▶ **Dataset records**
::::::

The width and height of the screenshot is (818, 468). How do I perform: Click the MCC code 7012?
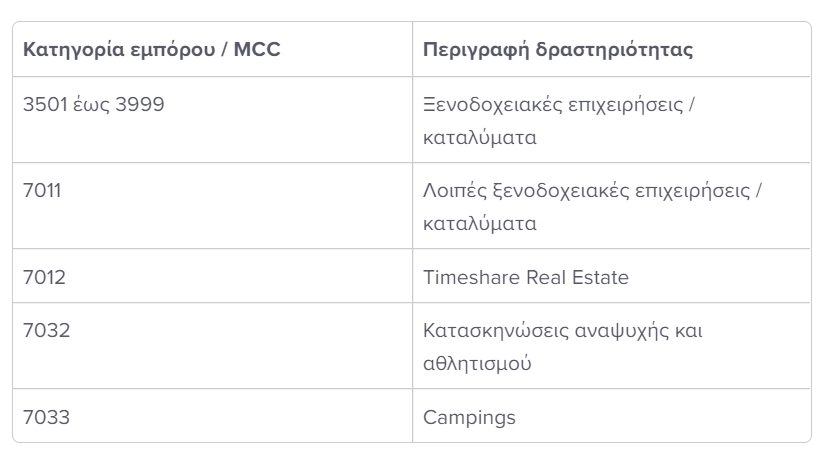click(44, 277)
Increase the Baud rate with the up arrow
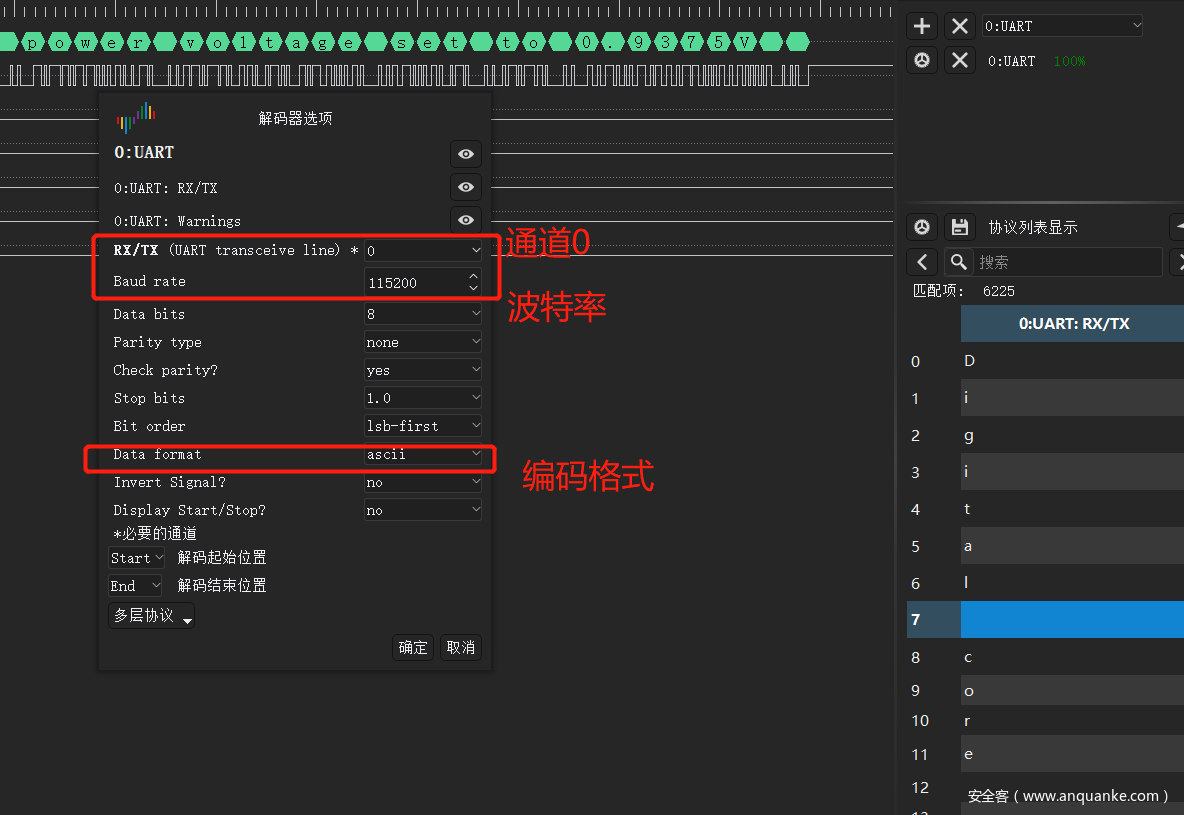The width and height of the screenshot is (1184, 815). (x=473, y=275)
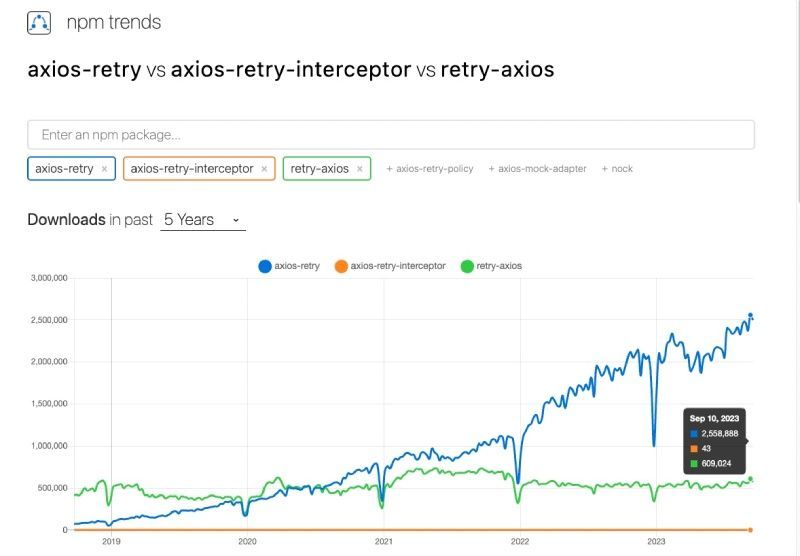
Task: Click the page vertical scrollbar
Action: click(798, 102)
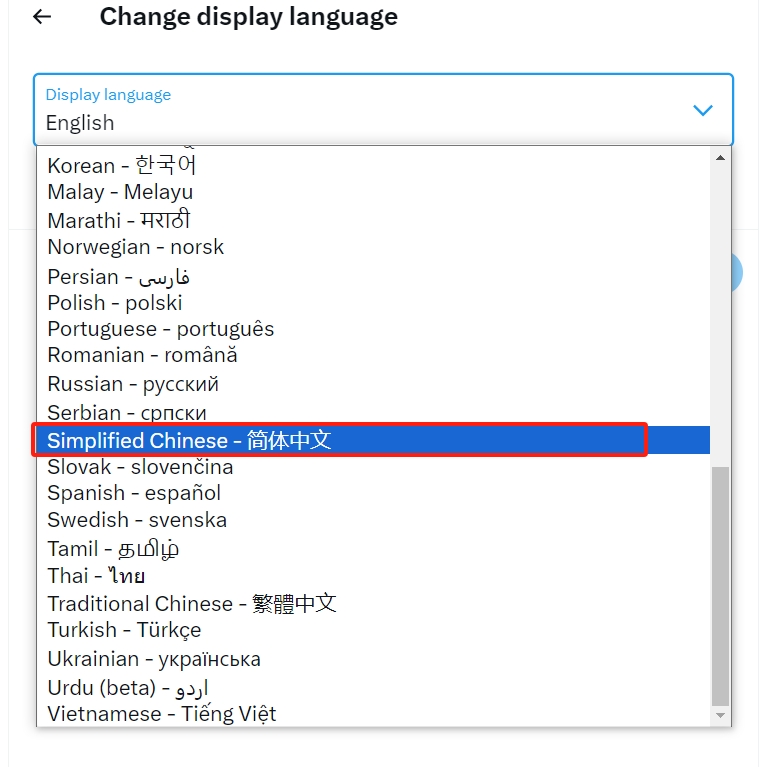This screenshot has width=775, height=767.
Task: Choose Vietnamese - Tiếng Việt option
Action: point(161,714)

::::::

▶ **What this task involves**
Could you print all the entries exactly as they stand, with the pictures left out?

▶ **Response area**
The width and height of the screenshot is (818, 468). How do I perform: Click the MCC code 7012?
click(44, 277)
Increase the Baud rate with the up arrow
The width and height of the screenshot is (1184, 815). (x=473, y=275)
Task: Click the page vertical scrollbar
Action: click(798, 102)
This screenshot has width=775, height=767.
Task: Choose Vietnamese - Tiếng Việt option
Action: point(161,714)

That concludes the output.